Questa, a grandi linee, è la trama del film, ma non la storia che voglio raccontare, perché la trovo ovvia e perché il sentimento amoroso o romantico mi tocca fino a un certo punto, anche se inserito in ambienti, come dire, eccentrici, come quello del palazzo amministrato/tiranneggiato da Clepet; e non voglio neanche raccontare la storia dei Trogloditi, terroristi vegetariani che vivono nelle fogne e lottano per cambiare lo stato delle cose.
Io sono qui per raccontare di Aurore Interligator.
Aurore è una degli inquilini di Clepet, è sposata (non sappiamo se e quanto felicemente) con Georges Interligator e corteggiata dal vicino di casa Robert Kube, che lei rifiuta perché le voci che sente nella sua testa definiscono l’uomo “frocio, impotente e testa di cazzo”; ma più di tutto, quello che Aurore vuole fare, quello in cui vuole assolutamente riuscire, è ammazzarsi.

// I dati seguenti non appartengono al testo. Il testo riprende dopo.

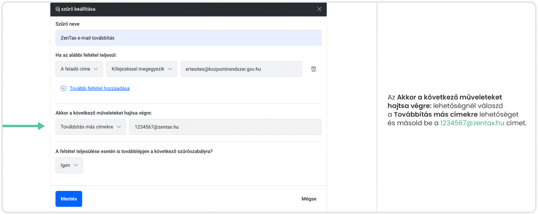Click the Szűrő neve label

coord(67,24)
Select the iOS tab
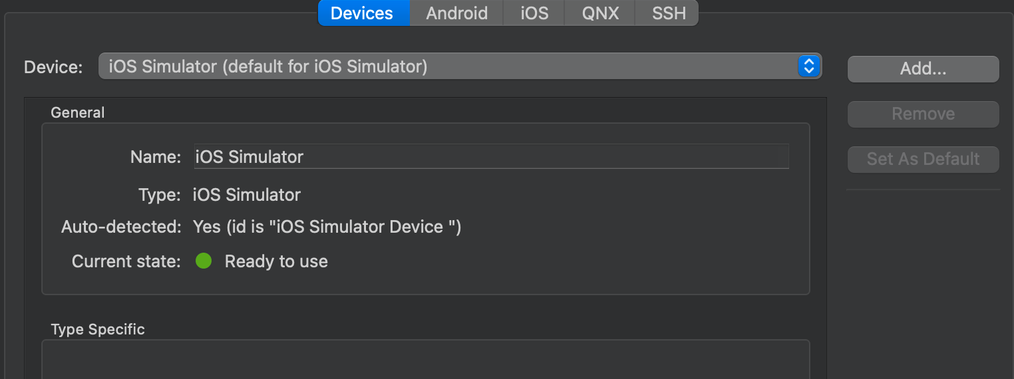Image resolution: width=1014 pixels, height=379 pixels. tap(534, 13)
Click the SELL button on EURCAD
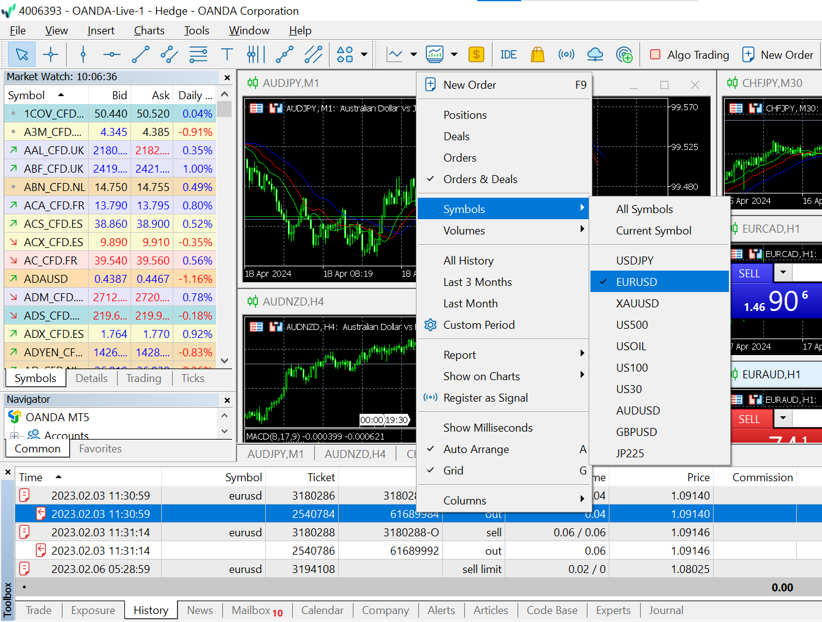822x622 pixels. [x=750, y=274]
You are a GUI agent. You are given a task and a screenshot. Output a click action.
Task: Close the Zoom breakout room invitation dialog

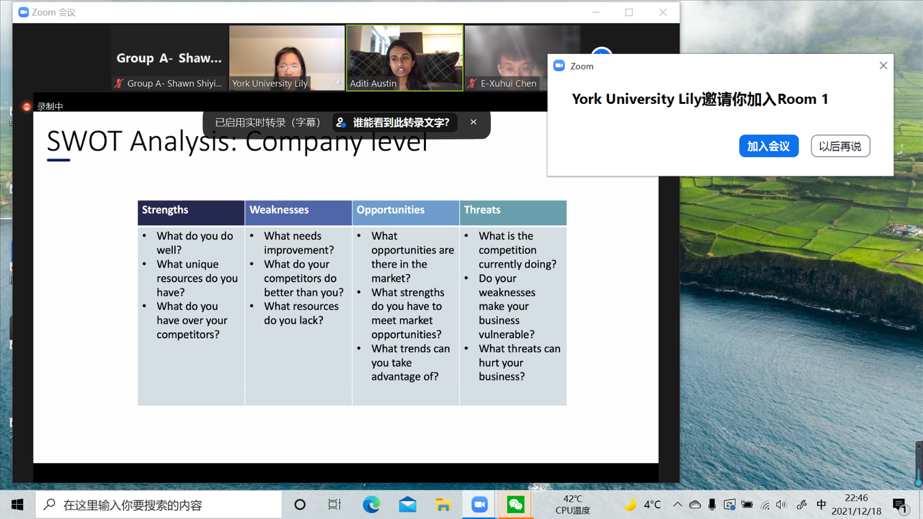tap(883, 66)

E ci prova organizzando tutti i particolari e senza lasciare niente al caso, armandosi di cappi, pillole, forno a gas aperto, fucile puntato, fornelli accesi.

Aurore è il frammento a mio parere più gustoso del mosaico sghembo, nel complesso prevedibile e abbastanza conservatore (ma c’è da dire anche che Jeunet non è e non diventerà mai un regista di pensiero, sceneggiatura e di costruzione, preferendo barcamenarsi, anche con un certo stile, tra trovate più o meno riuscite), e l’unico personaggio in grado di competere con il terribile, barocco e divertentissimo Clepet, che, in un mondo migliore, avrebbe avuto un ruolo da protagonista e un lieto fine.

Ma Aurore, bruttina, timida, voce dolce (in lingua originale come nel doppiato), aspetto zitellesco, castigatissimo e curato, timorosa nell’usare espressione volgari, così carina, così previdente e così sfortunata (perché ogni aspirante suicida dovrebbe ricordare che il caso ci mette sempre lo zampino, soprattutto quando ci si illude di aver paventato tutto il paventabile e calcolato anche l’imprevisto), è la vera chicca di quell’umorismo nero di cui il film si fa bandiera e che mi ha attratto verso questa pellicola che, come ho già detto, per buona parte tradisce le sue premesse (soprattutto nella trama portante), dopo un inizio davvero stuzzicante e dei titoli di testa ispirati come pochi; perché la tragedia di Aurore è esatta nella sua indefinitezza, precisa nella sua sospensione ed esilarante nella sua (mancata, per la maggior parte del film), attuazione.

Aurore è la catastrofe in potenza, il disastro che monta, l’autodistruzione destinata a diventare apocalittica e scarnificante: il suo percorso è quello dell’annuncio della fine che fa da specchio al massacro messo in atto dal ridanciano Clepet, Aurore è l’acqua cheta che porta in sé abbastanza polvere da sparo per far saltare i ponti.

Perché poi, quando i ponti saltano, è come se l’aria si facesse più pulita, la visione più netta, i colori più saturi; e il fine dell’umorismo nero, quello riuscito, è proprio quello di rendere visibili le rovine per quello che sono, ci aiutano ad apprezzarne la vista e e ci rendono in grado anche di sorriderne.